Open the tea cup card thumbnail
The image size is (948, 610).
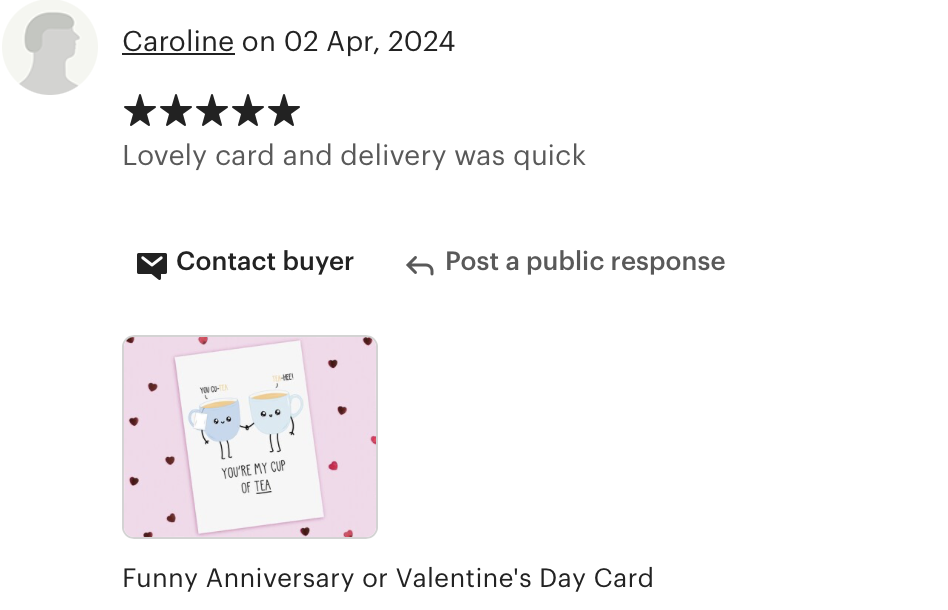[x=250, y=436]
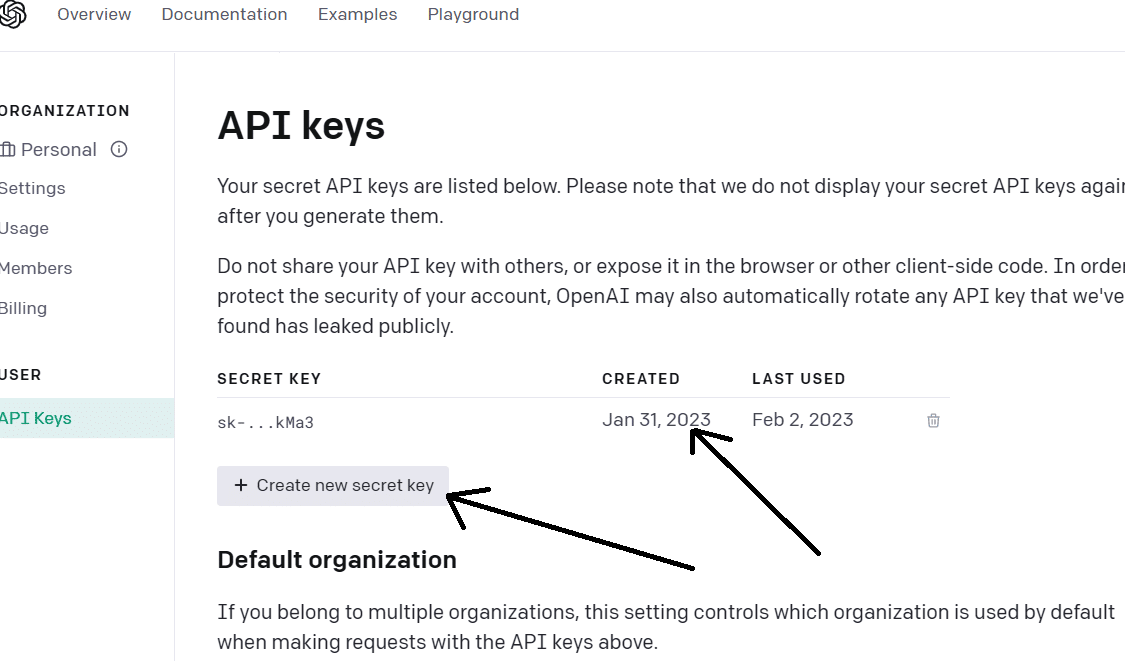
Task: Click the OpenAI logo
Action: coord(12,15)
++++++++++++++++++++
→ Your objective
In the copy, leave out the pictures and restate the records exactly.

→ Exercise result
Open the tea cup card thumbnail
The image size is (948, 610).
[x=250, y=436]
Task: Click the OpenAI logo
Action: coord(12,15)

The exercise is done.